The tender is to include Africa as well and now looks set to reserve a huge role for open radio access network (RAN) technology. Like other telcos, Vodafone has traditionally had to buy all the products for a mobile site from one of the big vendors. With open RAN, it could theoretically take advantage of recently developed interfaces to combine suppliers – marrying one company's baseband software to another's radios, for instance. "In Europe it's 100,000 sites and so we'll put that out to tender and our ambition is to reach 30% open RAN," said Tenorio.
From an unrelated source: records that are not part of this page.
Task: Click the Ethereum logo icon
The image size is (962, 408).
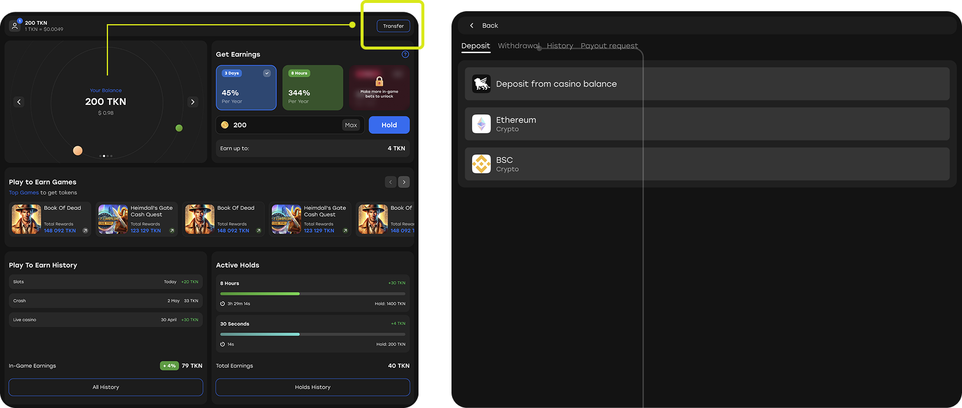Action: click(x=481, y=124)
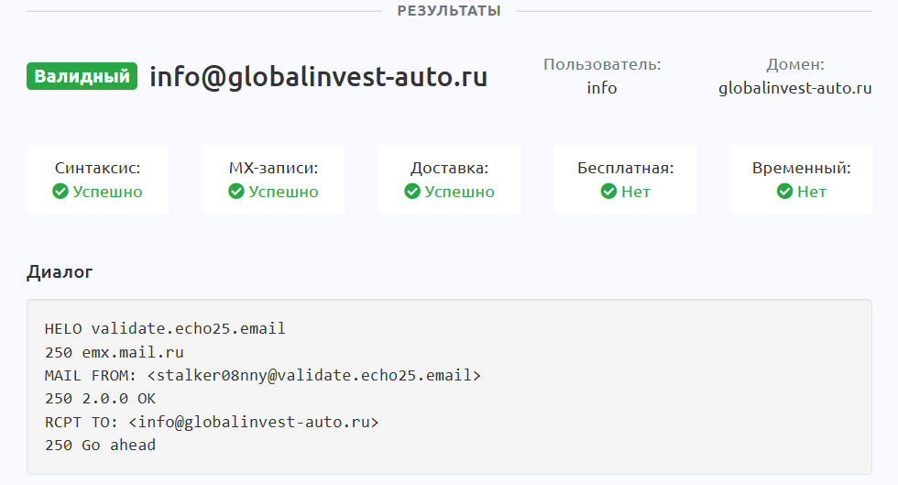The image size is (898, 485).
Task: Click the checkmark icon under Временный
Action: [x=784, y=192]
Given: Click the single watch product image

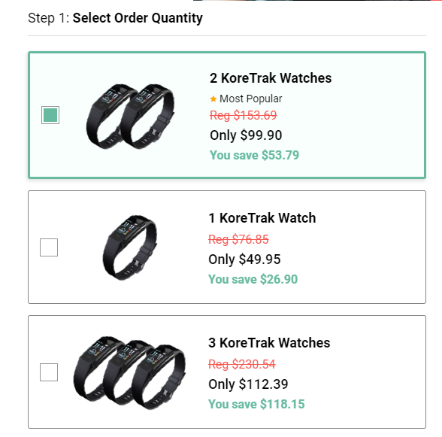Looking at the screenshot, I should [129, 247].
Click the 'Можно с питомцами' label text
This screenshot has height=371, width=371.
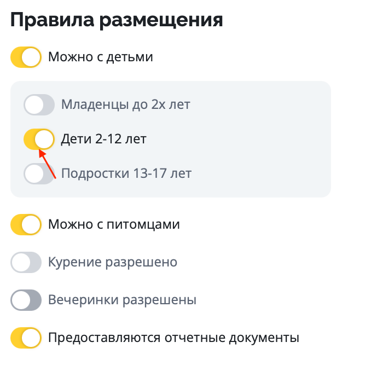[114, 225]
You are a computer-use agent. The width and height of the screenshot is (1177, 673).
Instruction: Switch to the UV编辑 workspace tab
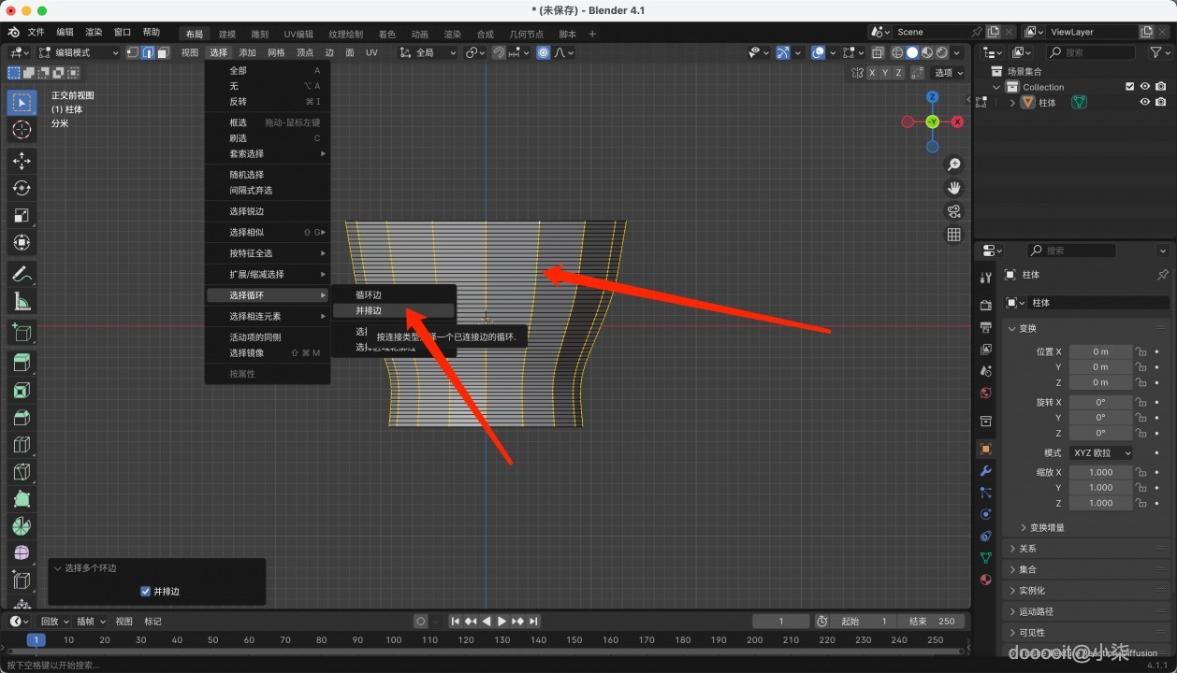click(x=298, y=35)
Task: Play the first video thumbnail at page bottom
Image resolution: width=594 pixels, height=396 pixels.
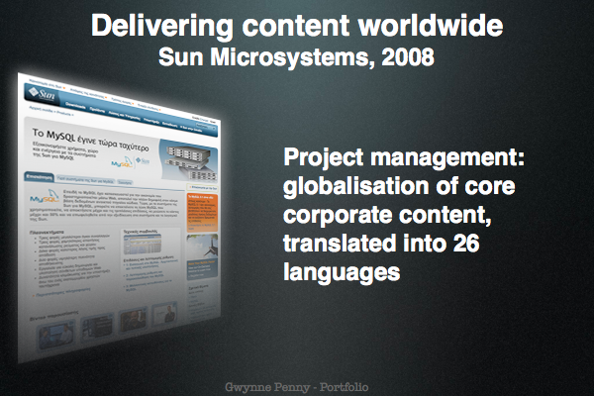Action: (56, 335)
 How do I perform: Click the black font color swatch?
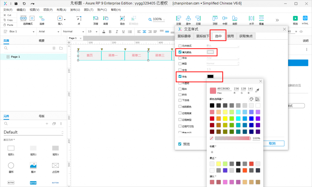click(210, 76)
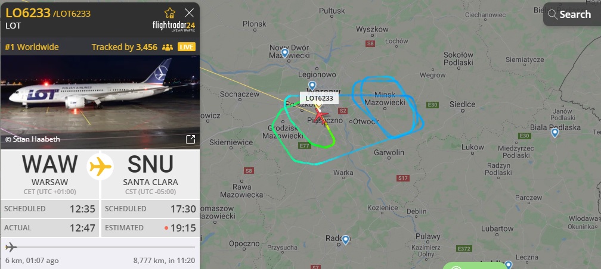The width and height of the screenshot is (601, 269).
Task: Select the airport pin near Legionowo
Action: click(x=312, y=86)
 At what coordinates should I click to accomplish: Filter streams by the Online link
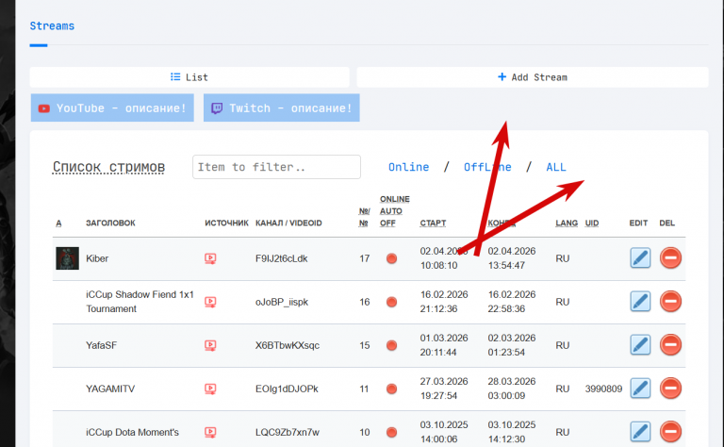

The big idea is to spur competition and unlock the door for specialists, previously shut out of deals or forced to work through the big equipment vendors because they lacked the full set of products. From Tenorio's perspective, though, one of the most notable changes in recent months has been Nokia's embrace of open RAN. A Vodafone trial with the Finnish vendor will kick off in Italy this year. After running lab tests of 5G standalone tech before Christmas, Vodafone will take Nokia's open RAN products into the field during the first quarter of 2024.

Tenorio also welcomes the more supportive noises emanating from Sweden, whose big vendor has previously been characterized as an open RAN opponent. "Nokia announced open RAN last year and Ericsson is announcing it this year," he said. The remarks come days after Ericsson promised to introduce open RAN products into its portfolio in 2024, although it will only make antenna-rich, "massive MIMO" radios that include equalizers. Some operators would prefer to see that interference-addressing function left out of the radio unit and instead confined to the distributed unit, where RAN computing is done.

Paralyzed wireless

His enthusiasm for these moves inevitably begs questions about the remaining opportunity for the specialists and smaller vendors. Tenorio recognizes that many of these companies have struggled. "Emotionally, it is sad, and yes, it is true," he said. "We were working together well with them and particularly the name that no one mentions now is Parallel Wireless. They were very prominent at the beginning and now they are not a reference anymore."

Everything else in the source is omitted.